Ты просишь меня еще раз пожать тебе руку, старина Угель. Да, я сделаю это охотно, я ведь давно это сделал. Нам было хорошо вместе, и мы могли дать друг другу много хорошего, когда-то. Пути наши разошлись не тогда, когда я уехал в Берн, а несколько лет спустя, когда ты распевал военные песни и выбрал себе в хозяева кайзера, генералов, а затем и коричневых.

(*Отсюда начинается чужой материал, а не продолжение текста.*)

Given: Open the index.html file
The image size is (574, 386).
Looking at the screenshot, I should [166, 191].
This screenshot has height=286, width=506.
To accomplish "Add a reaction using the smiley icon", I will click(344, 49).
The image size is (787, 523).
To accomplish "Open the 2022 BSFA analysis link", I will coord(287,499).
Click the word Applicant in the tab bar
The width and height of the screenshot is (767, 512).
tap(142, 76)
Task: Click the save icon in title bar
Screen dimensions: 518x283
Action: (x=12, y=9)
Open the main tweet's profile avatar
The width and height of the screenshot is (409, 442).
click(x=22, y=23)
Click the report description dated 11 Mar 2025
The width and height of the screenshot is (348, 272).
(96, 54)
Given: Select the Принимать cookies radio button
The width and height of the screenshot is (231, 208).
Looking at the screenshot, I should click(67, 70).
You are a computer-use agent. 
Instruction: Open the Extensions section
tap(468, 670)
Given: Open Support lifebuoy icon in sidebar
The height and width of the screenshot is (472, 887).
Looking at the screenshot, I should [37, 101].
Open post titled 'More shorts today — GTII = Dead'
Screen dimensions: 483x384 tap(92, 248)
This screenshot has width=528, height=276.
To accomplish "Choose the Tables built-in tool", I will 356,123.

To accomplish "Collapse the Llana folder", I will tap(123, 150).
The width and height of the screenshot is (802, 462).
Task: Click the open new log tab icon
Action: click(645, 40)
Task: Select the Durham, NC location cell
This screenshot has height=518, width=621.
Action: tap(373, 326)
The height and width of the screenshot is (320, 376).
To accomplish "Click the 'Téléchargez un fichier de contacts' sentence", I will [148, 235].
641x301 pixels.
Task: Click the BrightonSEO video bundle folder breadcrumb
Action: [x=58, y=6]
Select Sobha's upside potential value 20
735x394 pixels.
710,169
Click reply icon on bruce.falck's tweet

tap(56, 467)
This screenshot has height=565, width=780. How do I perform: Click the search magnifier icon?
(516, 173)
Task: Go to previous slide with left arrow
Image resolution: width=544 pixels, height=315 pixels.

По стихам твоим это незаметно, в них много милого и хорошего, но забывать и закрывать глаза этаким «вечным Гансом-непомнящим» мне невозможно и непозволительно, и Ганди не принял бы твоего запоздалого посвящения. Так уж обстоит дело, и никуда от этого не денешься. Мы должны знать, что лишь до определенного времени (примерно до 1915 года) шли рука об руку, а потом служили другим, взаимовраждебным идеям и силам.
Что ты лично не пытал евреев, не сжигал и не запрещал моих книг, что вообще намерения у тебя были самые добрые, это я знаю, Угель, но ты подчинялся, и этот рубеж остается в силе, и из-за него твое посвящение кажется мне излишним; оно создает у читателей неверное впечатление, будто нас связывают и соединяют не только воспоминания нашей прекрасной юности, а мы связаны и едины в мыслях и в душе.
Мне было очень тяжело написать тебе это. Но зачем ты сам напрашиваешься? Ты же прекрасно знал, на чем я стою и что думаю. Я еще слишком хорошо помню, как ты с презрением писал мне об «этих Маннах» (т. е. о Томасе Манне, его брате и его сыновьях) и посылал мне пригласительные билеты литературно-нацистских сборищ, подписанные в числе прочих Шафнером и Анакером. Твое счастье, что ты так забывчив! Но я не таков.
Оставим это, дорогой, искренне, от всей души пожелаем друг другу, чтобы каждый из нас еще немного порадовался солнцу и затем нашел милосердный конец.
Сердечный привет от твоего старого
Зигфриду Унзельду
[конец декабря 1948]
Дорогой господин Унзельд!
Спасибо за дружеский дар. Я мог только мельком просмотреть Вашу работу, я стар и уже несколько лет ежедневно по горло занят большей частью задачами, не имеющими никакого отношения к литературе. Но мне сразу же в первой фразе бросилось в глаза утверждение о «неудачных попытках». Но была только одна-единственная попытка, которую предприняли я и мой отважный берлинский издатель Зуркамп. Мы хотели в разгар войны протащить в Германию книгу, во всех смыслах направленную против Гитлера и официальной Германии, и представили рукопись властям, надеясь, что они, может быть, ничего не заметят, но печатать не разрешили, хотя некоторые особенно ясные места мы в представленном экземпляре выбросили. Зуркамп заплатил за свою отвагу и за свою верность мне тюрьмой, концлагерем, мучениями и приговором к повешению, он лишь случайно остался жив.
Вообще же по тем местам Вашей работы, которые я смог прочесть, я увидел, что Вы, в отличие от отрицательных критических отзывов с советской и с протестантской стороны, по существу, приняли и одобрили мою книгу. Воздействие моей работы – не моя забота, но Ваше мнение меня обрадовало.
Своими китаистскими занятиями Вы вступили на путь, по поводу которого могу Вам позавидовать и на котором Вас ждет бесконечно прекрасное. Как раз на днях я получил письмо от вдовы Рихарда Вильгельма, синолога, чьим переводам и толкованиям я больше всего обязан. Она жила с двумя сыновьями в Пекине, недавно была оттуда эвакуирована и ждет теперь в Шанхае возможности вернуться в Германию.